Se apartó tambaleante del refugio y avanzó dando sacudidas hacia el huracán, que lo zarandeó con la fuerza de una catapulta, casi derribándolo. Aun así, echó a correr. Sus pies resbalaban en la áspera roca y los vientos huracanados levantaban la arena de alrededor.

Tropezó, cayó de rodillas al suelo y sintió cómo sus dedos insensibles se hundían en la fría y húmeda arena. Quería que ésta lo engullera y fundirse así con las cenizas de su gente, transformarse en parte de aquel asolado atolón.

—¡Estoy aquí! —gritó.

El tifón rugió y las voces de los fantasmas se hicieron más fuertes, apremiándolo a seguir. Se levantó y echó a correr de nuevo. Una ráfaga de viento y lluvia lo alcanzó con una fuerza arrolladora que volvió a derribarlo. Agitó los brazos y las piernas en el aire, tratando de levitar como un fantasma más… pero era demasiado pronto. Aún no había terminado todo.

Kamida luchó contra el huracán hasta que sus pulmones estuvieron a punto de estallar. Su corazón quería dejar de latir de puro agotamiento, pero siguió adelante, buscando la liberación al reunirse con su familia, su gente… esos compañeros que nunca había visto pero que se le aparecían desde hacía décadas.

Kamida los llamó en silencio, tratando de articular las palabras en aquella lengua que había conocido de niño pero llevaba cuarenta años sin practicar. No importaba cómo la hablara, los espíritus lo entenderían.

Se aproximaban.

En la playa, Kamida tropezó con el barril abandonado por los pescadores. De modo instintivo y sin titubear había hallado el camino hasta aquel barril lleno de las cenizas de los de su tribu, los trozos de carne carbonizada que con tanto esmero había separado de la arena del atolón.

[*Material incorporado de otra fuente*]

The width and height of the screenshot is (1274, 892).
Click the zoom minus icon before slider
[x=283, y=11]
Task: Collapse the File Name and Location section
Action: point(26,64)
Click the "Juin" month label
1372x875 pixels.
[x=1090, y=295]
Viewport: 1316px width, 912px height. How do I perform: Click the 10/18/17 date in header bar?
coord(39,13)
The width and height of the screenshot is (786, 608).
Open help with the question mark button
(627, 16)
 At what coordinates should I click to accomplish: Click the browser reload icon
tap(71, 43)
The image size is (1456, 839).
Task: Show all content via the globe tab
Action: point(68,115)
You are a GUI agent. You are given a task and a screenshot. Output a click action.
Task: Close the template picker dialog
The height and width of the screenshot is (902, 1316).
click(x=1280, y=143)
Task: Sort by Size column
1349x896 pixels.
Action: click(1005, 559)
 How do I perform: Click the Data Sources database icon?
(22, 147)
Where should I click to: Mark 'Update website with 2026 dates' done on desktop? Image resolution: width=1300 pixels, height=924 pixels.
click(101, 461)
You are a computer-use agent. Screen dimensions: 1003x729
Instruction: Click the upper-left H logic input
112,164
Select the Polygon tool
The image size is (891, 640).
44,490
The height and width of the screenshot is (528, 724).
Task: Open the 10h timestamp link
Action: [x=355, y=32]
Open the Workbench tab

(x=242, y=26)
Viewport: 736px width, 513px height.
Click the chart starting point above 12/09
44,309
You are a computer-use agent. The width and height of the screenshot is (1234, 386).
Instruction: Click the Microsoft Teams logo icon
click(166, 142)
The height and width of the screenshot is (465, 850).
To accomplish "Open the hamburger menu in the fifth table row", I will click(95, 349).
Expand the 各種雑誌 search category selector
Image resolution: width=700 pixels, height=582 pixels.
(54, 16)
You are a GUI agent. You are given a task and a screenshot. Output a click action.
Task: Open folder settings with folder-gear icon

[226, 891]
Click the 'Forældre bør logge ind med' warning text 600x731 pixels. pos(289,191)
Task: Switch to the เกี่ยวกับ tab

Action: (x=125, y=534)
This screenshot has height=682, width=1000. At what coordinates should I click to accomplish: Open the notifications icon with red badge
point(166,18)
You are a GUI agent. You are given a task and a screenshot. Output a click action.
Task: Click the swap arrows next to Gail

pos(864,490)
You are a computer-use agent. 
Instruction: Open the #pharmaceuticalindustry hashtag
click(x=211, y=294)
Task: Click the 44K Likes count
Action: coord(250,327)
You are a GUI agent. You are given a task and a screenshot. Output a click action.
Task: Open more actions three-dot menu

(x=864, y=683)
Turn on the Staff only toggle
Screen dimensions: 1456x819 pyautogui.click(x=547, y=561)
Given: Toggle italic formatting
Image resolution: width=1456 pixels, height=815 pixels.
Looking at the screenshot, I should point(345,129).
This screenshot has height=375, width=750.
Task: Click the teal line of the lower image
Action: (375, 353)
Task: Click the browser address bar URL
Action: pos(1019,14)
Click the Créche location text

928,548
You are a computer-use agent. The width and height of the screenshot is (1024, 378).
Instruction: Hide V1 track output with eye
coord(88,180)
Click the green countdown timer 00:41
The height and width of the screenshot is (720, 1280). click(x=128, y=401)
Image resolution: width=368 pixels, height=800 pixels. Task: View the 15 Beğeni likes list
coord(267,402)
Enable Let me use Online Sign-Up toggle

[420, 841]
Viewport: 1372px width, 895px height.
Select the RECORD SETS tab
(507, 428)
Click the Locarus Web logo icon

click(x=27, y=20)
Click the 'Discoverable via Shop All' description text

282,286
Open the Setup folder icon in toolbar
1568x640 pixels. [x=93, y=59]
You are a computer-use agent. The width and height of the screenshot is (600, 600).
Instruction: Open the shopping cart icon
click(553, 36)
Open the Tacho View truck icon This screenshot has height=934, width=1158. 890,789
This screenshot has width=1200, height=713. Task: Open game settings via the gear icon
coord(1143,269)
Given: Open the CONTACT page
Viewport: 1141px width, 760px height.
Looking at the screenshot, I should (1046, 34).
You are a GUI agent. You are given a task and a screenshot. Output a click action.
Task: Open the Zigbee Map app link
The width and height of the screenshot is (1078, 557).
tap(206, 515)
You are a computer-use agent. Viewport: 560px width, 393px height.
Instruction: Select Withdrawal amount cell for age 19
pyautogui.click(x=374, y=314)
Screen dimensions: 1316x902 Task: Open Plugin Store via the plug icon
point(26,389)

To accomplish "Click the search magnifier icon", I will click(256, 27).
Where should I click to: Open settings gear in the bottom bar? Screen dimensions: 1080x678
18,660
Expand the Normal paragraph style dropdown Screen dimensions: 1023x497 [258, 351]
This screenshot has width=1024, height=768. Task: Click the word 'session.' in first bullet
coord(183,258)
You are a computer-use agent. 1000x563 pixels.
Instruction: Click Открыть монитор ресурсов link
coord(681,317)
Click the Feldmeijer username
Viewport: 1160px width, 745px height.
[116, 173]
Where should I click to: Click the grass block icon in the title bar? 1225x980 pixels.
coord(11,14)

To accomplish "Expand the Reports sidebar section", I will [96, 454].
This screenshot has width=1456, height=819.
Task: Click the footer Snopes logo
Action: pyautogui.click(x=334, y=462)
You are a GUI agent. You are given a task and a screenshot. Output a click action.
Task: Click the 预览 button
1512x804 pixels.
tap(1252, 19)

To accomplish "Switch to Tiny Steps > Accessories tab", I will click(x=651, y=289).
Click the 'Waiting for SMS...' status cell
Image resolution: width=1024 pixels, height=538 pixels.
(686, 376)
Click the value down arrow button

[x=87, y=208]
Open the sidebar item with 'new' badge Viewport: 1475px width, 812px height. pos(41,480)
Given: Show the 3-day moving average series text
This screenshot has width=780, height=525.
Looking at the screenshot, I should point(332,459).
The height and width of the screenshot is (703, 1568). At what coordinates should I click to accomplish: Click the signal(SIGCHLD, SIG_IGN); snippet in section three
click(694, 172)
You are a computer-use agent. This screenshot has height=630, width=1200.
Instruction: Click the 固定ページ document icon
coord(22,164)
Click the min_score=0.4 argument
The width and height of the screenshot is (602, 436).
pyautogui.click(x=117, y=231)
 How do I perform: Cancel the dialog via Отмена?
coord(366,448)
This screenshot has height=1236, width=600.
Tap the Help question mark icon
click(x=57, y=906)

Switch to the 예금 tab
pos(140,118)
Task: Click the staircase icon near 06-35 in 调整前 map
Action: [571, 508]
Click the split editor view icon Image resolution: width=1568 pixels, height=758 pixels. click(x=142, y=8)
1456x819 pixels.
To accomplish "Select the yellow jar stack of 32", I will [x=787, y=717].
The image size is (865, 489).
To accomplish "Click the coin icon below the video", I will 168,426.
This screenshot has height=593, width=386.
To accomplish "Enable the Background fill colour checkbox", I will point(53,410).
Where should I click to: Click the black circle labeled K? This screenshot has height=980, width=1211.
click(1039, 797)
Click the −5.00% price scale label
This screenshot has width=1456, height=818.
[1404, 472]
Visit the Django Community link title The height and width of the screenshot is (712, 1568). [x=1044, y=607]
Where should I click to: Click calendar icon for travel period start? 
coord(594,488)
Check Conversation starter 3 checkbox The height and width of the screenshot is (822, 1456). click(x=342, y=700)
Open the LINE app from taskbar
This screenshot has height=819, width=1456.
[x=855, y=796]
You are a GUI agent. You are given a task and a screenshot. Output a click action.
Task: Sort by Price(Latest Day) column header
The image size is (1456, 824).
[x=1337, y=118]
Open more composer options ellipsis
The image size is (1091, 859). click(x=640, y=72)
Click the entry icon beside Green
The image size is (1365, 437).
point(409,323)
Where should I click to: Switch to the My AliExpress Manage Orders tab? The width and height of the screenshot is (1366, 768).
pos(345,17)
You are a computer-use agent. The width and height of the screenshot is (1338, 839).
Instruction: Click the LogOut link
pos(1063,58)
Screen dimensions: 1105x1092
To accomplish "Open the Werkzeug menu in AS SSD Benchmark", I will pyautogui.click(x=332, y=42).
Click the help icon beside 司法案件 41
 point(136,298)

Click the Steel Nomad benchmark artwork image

Lo abrazó estrechamente, apretando la mejilla contra el metal curvo y resbaladizo a causa de la lluvia, que estaba frío incluso al tacto de su insensible mejilla. Se aferró a él como si se tratara de un ancla, sollozando mientras el huracán rugía implacablemente.

Los misteriosos susurros y gemidos se hicieron cada vez más fuertes, ahogando incluso los bramidos de la espesa masa de nubarrones que se cernía sobre él. Ryan Kamida sentía la fuerza cada vez mayor del ojo acusador del huracán, la electricidad estática, la subida de tensión.

Alzó el rostro y sintió cómo se evaporaba la lluvia mientras un intenso calor le acariciaba la piel. A pesar de ser ciego, supo de algún modo que en las nubes que envolvían la isla, la luz alcanzaba una intensidad candente cada vez mayor a medida que avanzaba la cuenta atrás.